Portanto, para pensar em soluções para a Amazônia, Vieira propõe que se considere a realidade de forma ampliada, sem tentar simplificar os processos de restauração.
“O princípio do bem comum na ecologia integral é muito importante.Trata dos princípios da pessoa humana e da opção preferencial pelos pobres. Embora os pobres também degradem, porque têm o seu sistema de roça e queima ligados à degradação na Amazônia, eles não são os principais atores de degradação. Os territórios de disputa para a restauração devem ser evitados”, afirma.
O que a ecóloga chama de territórios de disputa são as áreas de conflito para uso de exploração madeireira ou até mesmo para pecuária.

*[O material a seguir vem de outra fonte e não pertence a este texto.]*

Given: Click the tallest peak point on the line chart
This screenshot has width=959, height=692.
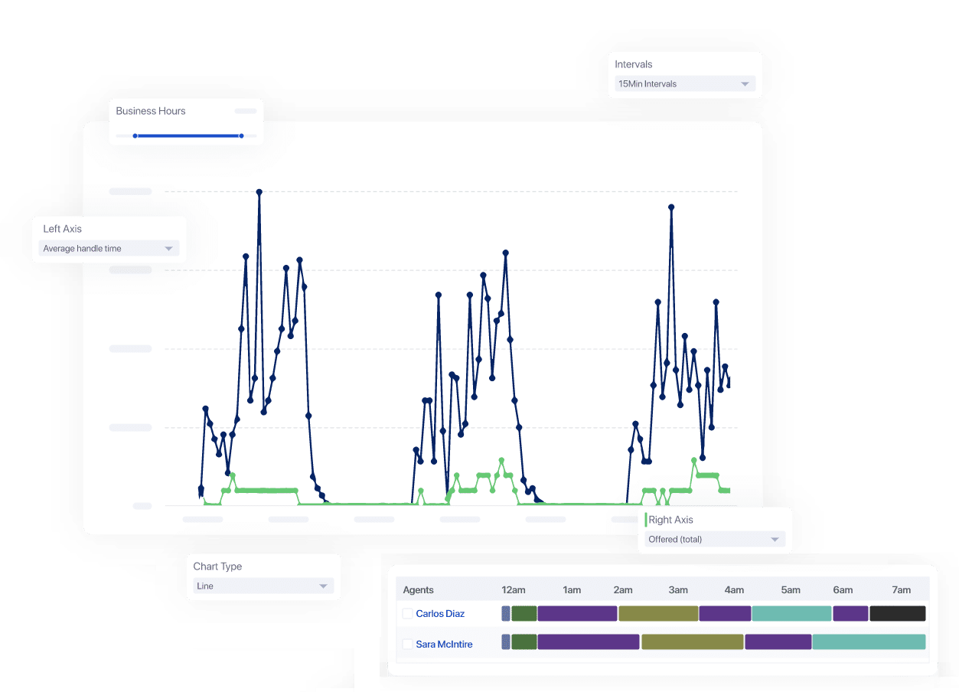Looking at the screenshot, I should [259, 192].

“O desmatamento dessas áreas que estão sendo queimadas agora ocorreu entre abril e maio de 2019. Agora não está se desmatando, agora seriam as queimadas. Nós temos um desmatamento e uma degradação associadas à questão do mercado de terra. Todos sabemos que aquele boom de degradação e queimadas que houve estão associados a essa dinâmica muito perniciosa e muito rápida”, explica.
A pesquisadora lembra que de cada dez hectares da Amazônia seis viram pasto, três são abandonados e um vira agricultura. Ou seja, a questão do desmatamento está intimamente ligada com o modelo de produção que desenvolvemos.
Segundo dados do departamento de agricultura dos Estados Unidos (USDA), o Brasil é o terceiro país que mais consome carne no mundo. Foram 7,9 milhões de toneladas de carne consumidas em 2018. Em primeiro lugar está os Estados Unidos com 12,6 milhões de toneladas e em segundo a China com 8,5 milhões de toneladas.
Com a informação de que a pecuária é a que está mais ligada com o desmatamento na Amazônia, fica comprovado, segundo a pesquisadora que o mercado de terras, seja para a pecuária ou extração ilegal de madeira, é o que mais está ligado com o desmatamento.
“Com governança baixa, o mercado de terra se eleva, aumenta, ele ativa. Então, quando a governança aumenta, o mercado de terra diminui. Quando a governança do desmatamento, o controle estava maior, houve um deslocamento para o cerrado. Nessa outra região a soja entrou e houve toda uma estratégia e nós sabemos que essas queimadas de julho e agosto estão associadas a esse mercado de terra”, finaliza.